Resenha do livro Justine de Marques de Sade

O
livro Justine trata das dificuldades de duas irmãs desamparadas para sobreviver
na sociedade francesa, na época da revolução: Justine e Juliette. A primeira
sofrerá horrores para manter a sua virgindade, objeto de desejo de todos
aqueles que se aproximam dela. A segunda, não importa com sua virtude quando a
questão é a sobrevivência. É uma história que leva-nos a refletir sobre esses
questionamentos e a maneira como é explorado o sadismo, em supostos membros
sociais que deveriam ser exemplos para a sociedade, e chega a ser revoltante a
forma como Sade (sádico de natureza) explora os tormentos que afligiram a vida
de Justine. Mas no final do livro tem uma lição de moral, que me fez chorar!
Por Raquel Alves
Apresentando
o autor:
Donatien
Alphonses François de Sade ou mais conhecido no mundo literário como Marques de
Sade nasceu em 1740 e era filho da dama de uma princesa chamada Marie Eléonore
e o conde de Sade, o senhor Jean Baptiste-Joseph. Os estudos iniciais do jovem
escritor envolveram o aprendizado do latim e grego em instituições jesuítas. No
ano de 1755 se aventura ao ingressar na Cavalaria, sendo nomeado ou assumindo
diversas patentes como subtenente e capitão. (JORGE, s/d).
Marques
de Sade passou o equivalente a 30 anos de sua vida em celas de prisões
francesas, em decorrência de dívidas, atos violentos sexuais (sádicos,
masoquistas, flagelação), “festas de prazeres” (com sexo coletivo, diversos
parceiros, e sodomia, que “no século XVIII a sodomia ativa ou passiva era
passível de pena de morte” (JORGE, s/d, p. 06)), envenenamento (acusação feita
por Marguerite Coste, uma frequentadora das festas sexuais de Sade), cárcere
privado (de uma jovem pedinte chamada Rose Keller), “devassidão, blasfêmia,
profanação da imagem de Cristo” (JORGE, s/d, p. 04), rapto, mas geralmente era
libertado devido as suas influências e futuramente a posição social de sua
esposa, que sempre procurava ajudar o marido em seus problemas.
Depois
de sua primeira prisão em 1763, ao retornar a Paris, se apaixona por Colette e
depois Beauvoisin, atrizes. Neste mesmo ano, casa-se com Rennée de Montrevil, e
em 1767 nasce Louis-Marie, seu primeiro filho. Em 1769 nasce
Donatien-Claude-Armand, e por fim em 1771, nasce sua filha Madeleine-Laure.

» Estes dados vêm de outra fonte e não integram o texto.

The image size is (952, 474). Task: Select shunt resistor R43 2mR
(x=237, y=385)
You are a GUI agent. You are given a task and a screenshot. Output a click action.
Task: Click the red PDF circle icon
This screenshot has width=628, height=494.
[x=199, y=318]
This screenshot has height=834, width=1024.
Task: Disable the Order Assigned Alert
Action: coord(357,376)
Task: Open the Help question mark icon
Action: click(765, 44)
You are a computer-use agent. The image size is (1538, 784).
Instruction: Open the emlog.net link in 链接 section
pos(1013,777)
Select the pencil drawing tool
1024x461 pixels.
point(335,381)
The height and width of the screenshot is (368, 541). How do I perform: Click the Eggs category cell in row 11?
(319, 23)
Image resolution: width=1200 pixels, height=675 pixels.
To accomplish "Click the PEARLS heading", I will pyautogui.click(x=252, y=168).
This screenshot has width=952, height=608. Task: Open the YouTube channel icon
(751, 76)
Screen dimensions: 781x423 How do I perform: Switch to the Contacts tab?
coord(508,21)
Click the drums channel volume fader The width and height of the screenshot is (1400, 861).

Sade volta ao exército, se envolve em prisões, dentre elas a mais perigosa, que
por intermédio de sua mulher, conseguiu fugir. Contudo, na última vez que fora
preso, por sido acusado de raptar jovens, inclusive chegando a levar um tiro de
raspão “do pai de uma cozinheira do castelo, Catherine Treillet, também chamada
de Justine” (JORGE, s/d, p. 06), a senhora Montrevil, nora do Marques, decide
de uma vez por todas manter o pervertido sádico e imoral detrás das grades por
um bom período de tempo. Mais uma vez, Sade foge.
Contudo,
preso, agora é transferido para a Bastilha. Em cada prisão que esteve, escreveu
ou começou a rabiscar algumas de suas obras famosas. Em 1789 ocorre a Queda da
Bastilha, local onde estava preso o Marques, (um dos eventos da Revolução
Francesa). Em 1790 “é anulado as ordens de prisão e o marquês é liberto. Sua
mulher está no convento de Sainte-Aure e recursar-se a vê-lo” (JORGE, s/d, p.
07). No mesmo ano, se envolve com uma comediante chamada Marie-Constance Renel.
Em 1793, mesmo debilitado de saúde, é preso e adoece ainda mais, sendo liberto
em seguida.
No
período de 1801 a 1807, é novamente mantido “entre as jaulas prisionais”. O ano
de 1810 marca a morte da esposa do marquês, que está no convento. Sade morre em
1814.
Cronologicamente
está organizado sua vida literária:
“1782- Começa a escrever: O pensamento
inédito, O diálogo entre um[1]
padre e um moribundo e 120 dias de Sodomia.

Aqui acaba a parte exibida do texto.